Extruded Concrete

At the heart of the Extruded concrete process, is the concrete extruding machine. These were originally developed in Australia in the late 1970's early 1980's.

Concrete is mixed and fed into the extruding machines hopper. Early machines used a reciprocating ram to push the concrete through a shaped form. These forms are interchangeable, so that different kerbing profiles can be produced from the same extruding machine.

This product, when combined with concrete stamping and colouring from the fledgling pattern imprinted concrete industry, was ideally suited for decorative edging in gardens and along driveways.

The product quickly caught on in Australia and soon migrated to the USA, where operators and engineers got together and re-engineered the original equipment.

The reciprocating ram design was replaced by a rotating screw design and then with a twin auger design to give a better quality product that required less manual trowelling.

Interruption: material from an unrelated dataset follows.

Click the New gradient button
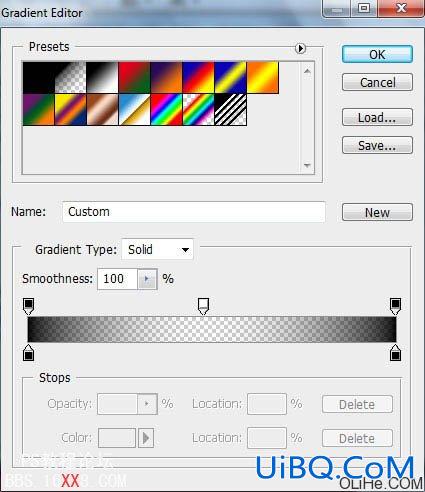Screen dimensions: 425x492 point(377,212)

These machines operate like large food mincers, with not one, but two rotating screws, turning in opposite directions to take the concrete in from the hopper and then force it out through the slip form, in a continuous motion. Providing a constant throughput, rather than in blocks like the ram machines, meant a smoother better quality product, requiring less reworking.

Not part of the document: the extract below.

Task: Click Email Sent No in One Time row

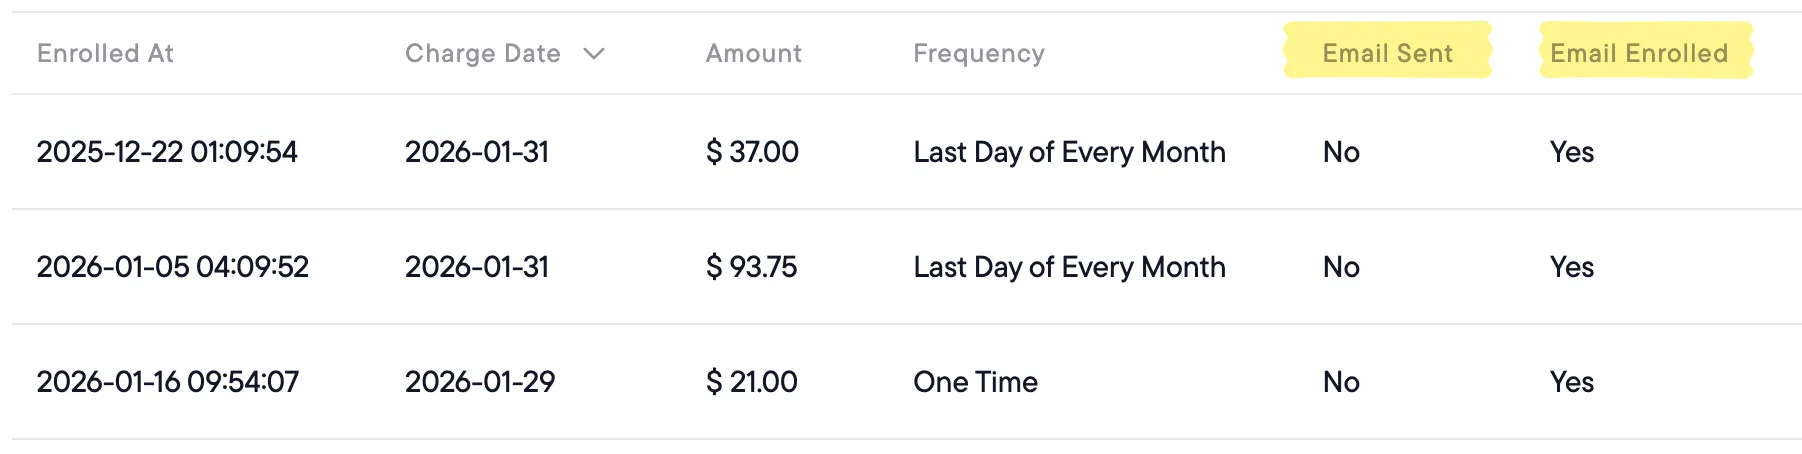Action: (x=1340, y=382)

To see the extruding process, click on this link.

The Installation Process for extruded concrete is outlined on the Installation page, either click on this link or the Installation button on left.

The process for applying the colour and hardener and the imprinting is very similar to that used for Pattern Imprinted concrete

Home owners in the USA quickly saw the labour saving benefits of this decorative concrete edging. Along with its visual attractiveness, its effectiveness as a weed and grass barrier, it is also a fantastic labour saver, doing away with hours of tedious manual edging.